[Opening Record extracts section]

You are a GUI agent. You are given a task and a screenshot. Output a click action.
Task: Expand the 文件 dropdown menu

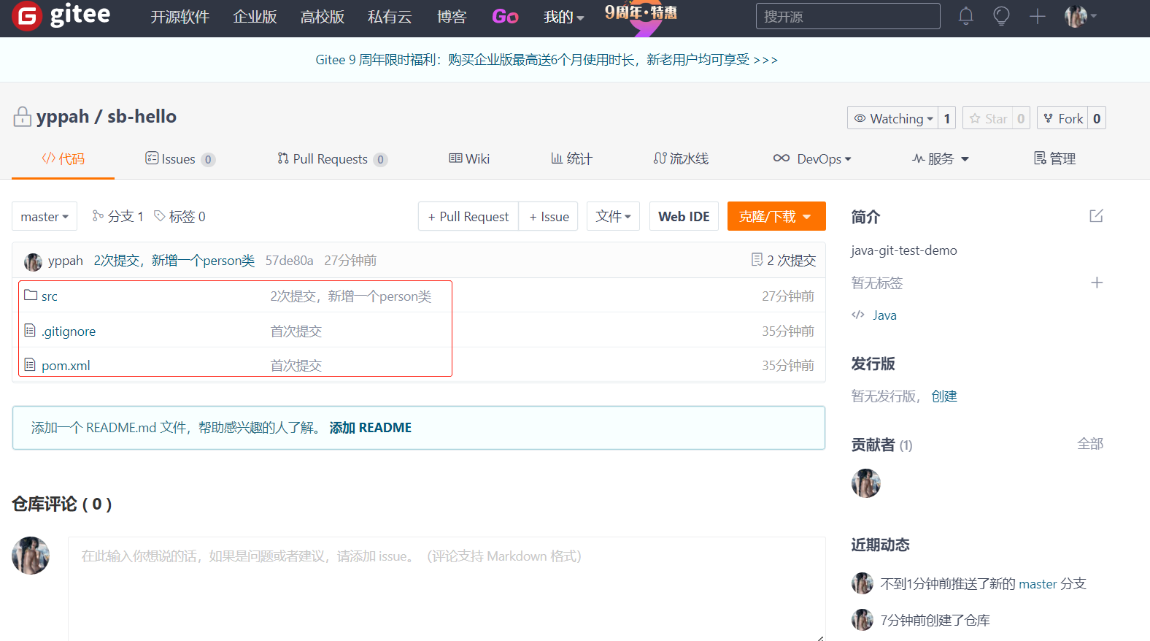pos(613,217)
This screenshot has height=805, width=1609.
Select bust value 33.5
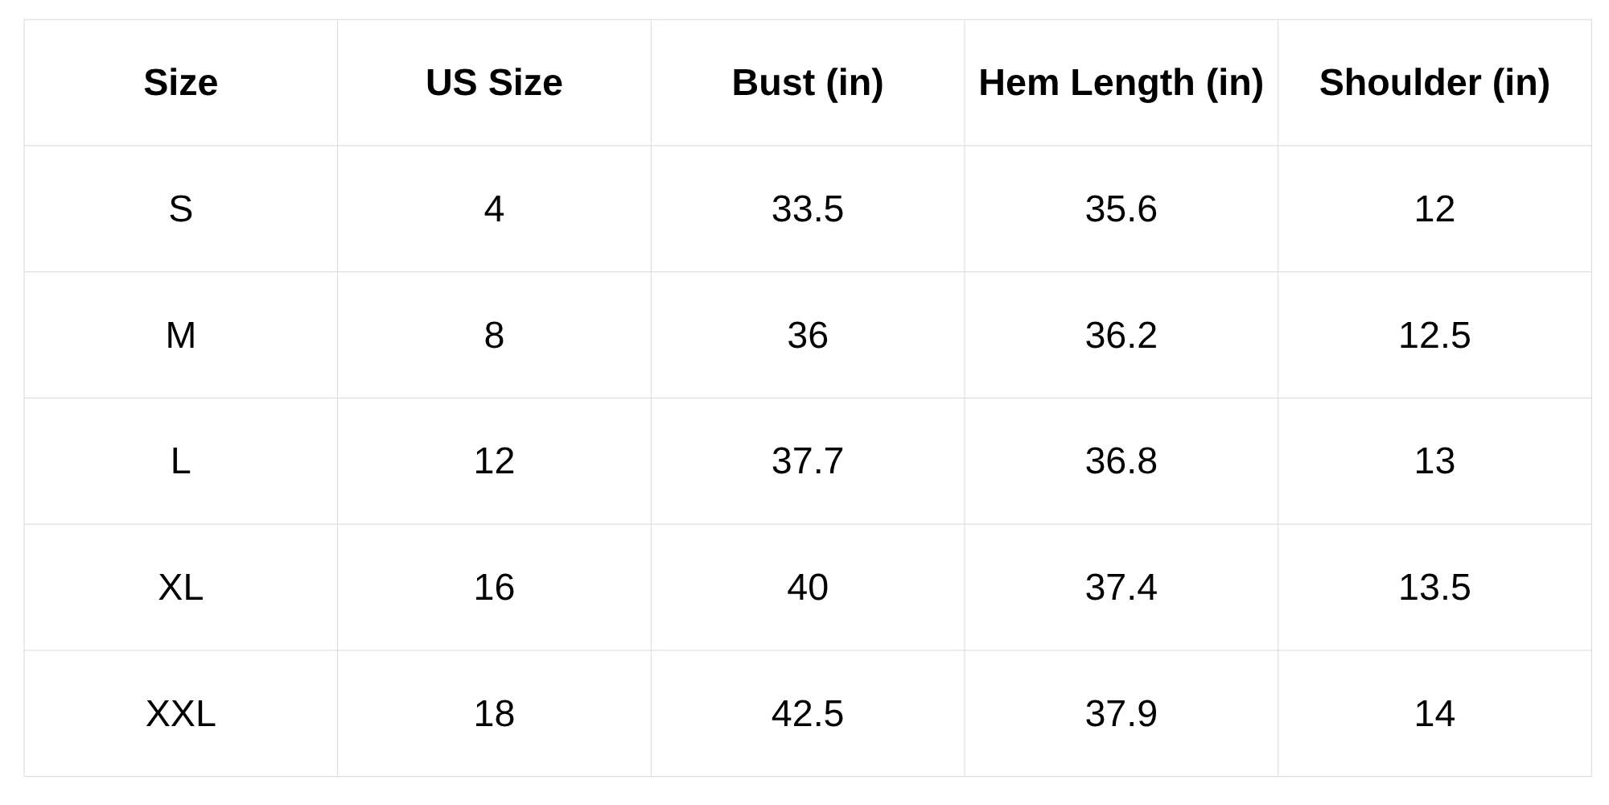point(807,209)
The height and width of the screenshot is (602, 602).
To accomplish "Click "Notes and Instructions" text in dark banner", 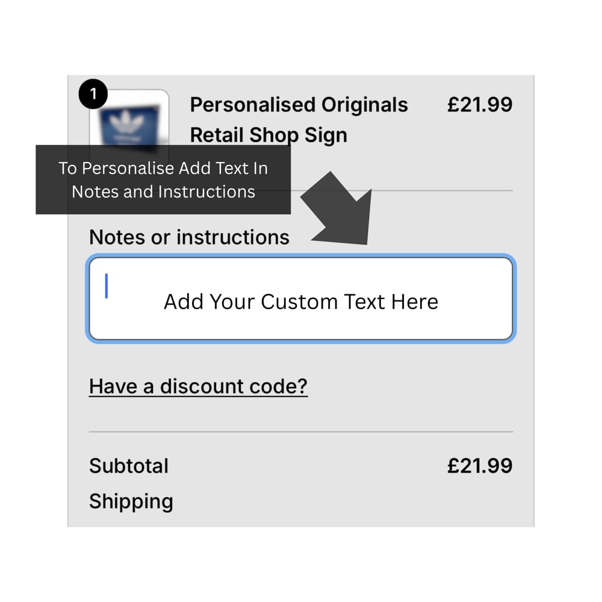I will tap(163, 191).
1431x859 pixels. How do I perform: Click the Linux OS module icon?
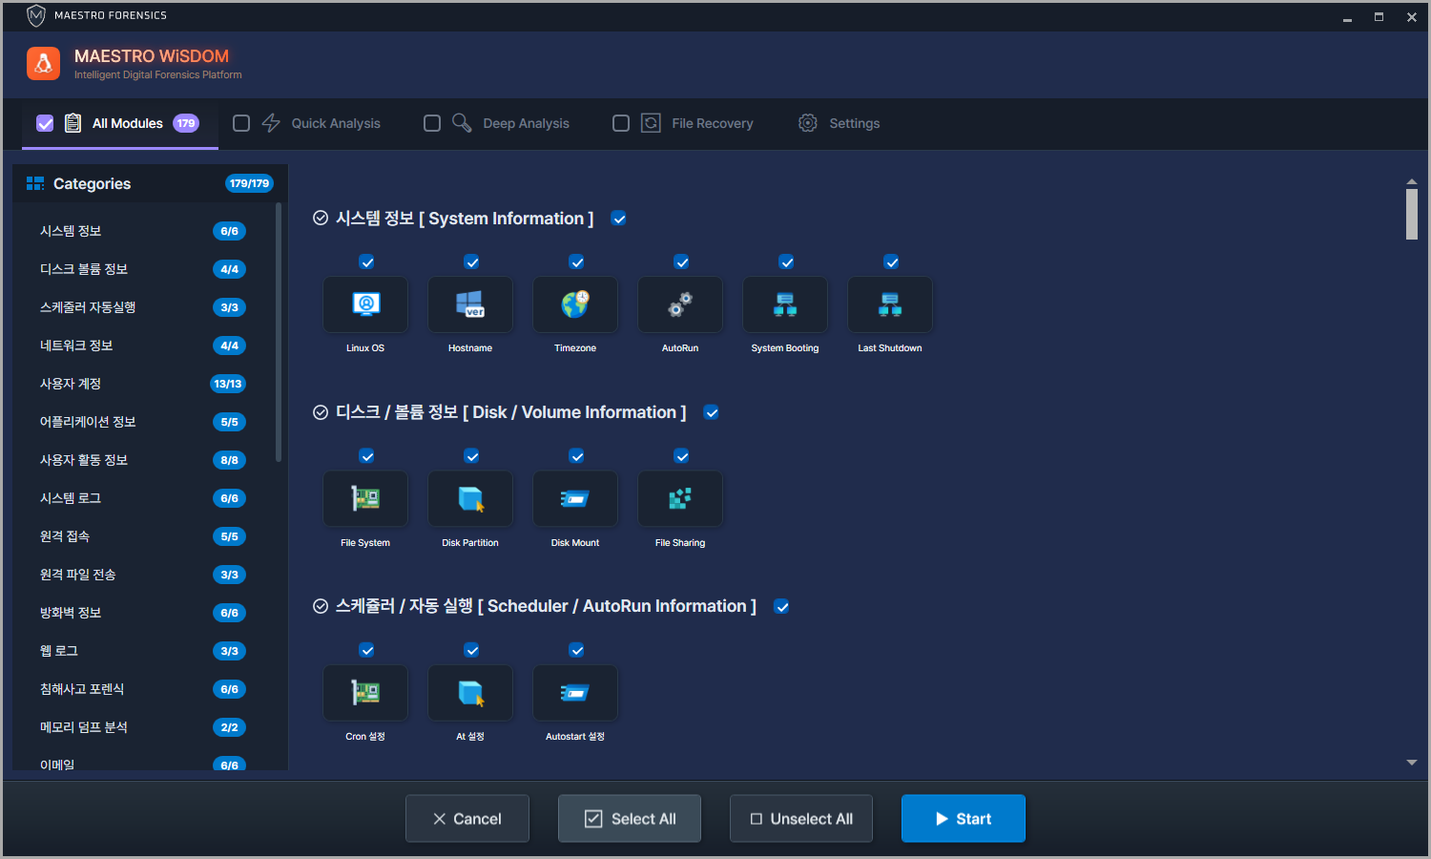click(365, 304)
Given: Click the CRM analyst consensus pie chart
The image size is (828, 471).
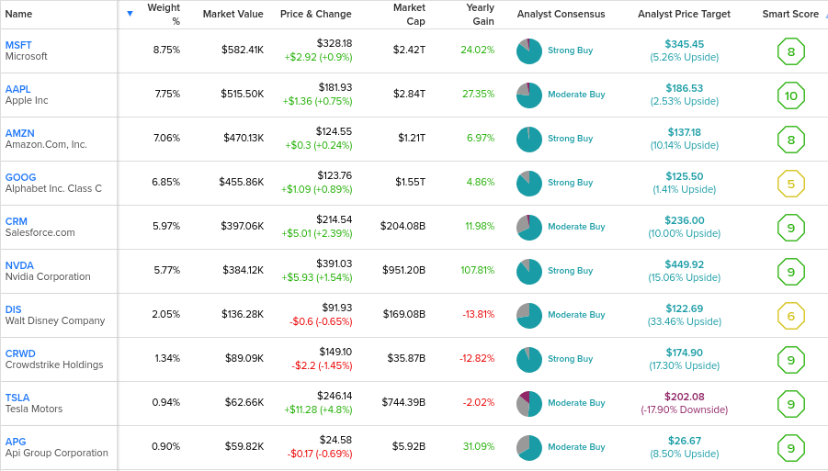Looking at the screenshot, I should click(x=529, y=228).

[Closing Record extracts section]

# Task requirements:
Copy out every line of the material above that contains the string "width".

# Reply:
This screenshot has height=805, width=1609.
The height and width of the screenshot is (602, 602).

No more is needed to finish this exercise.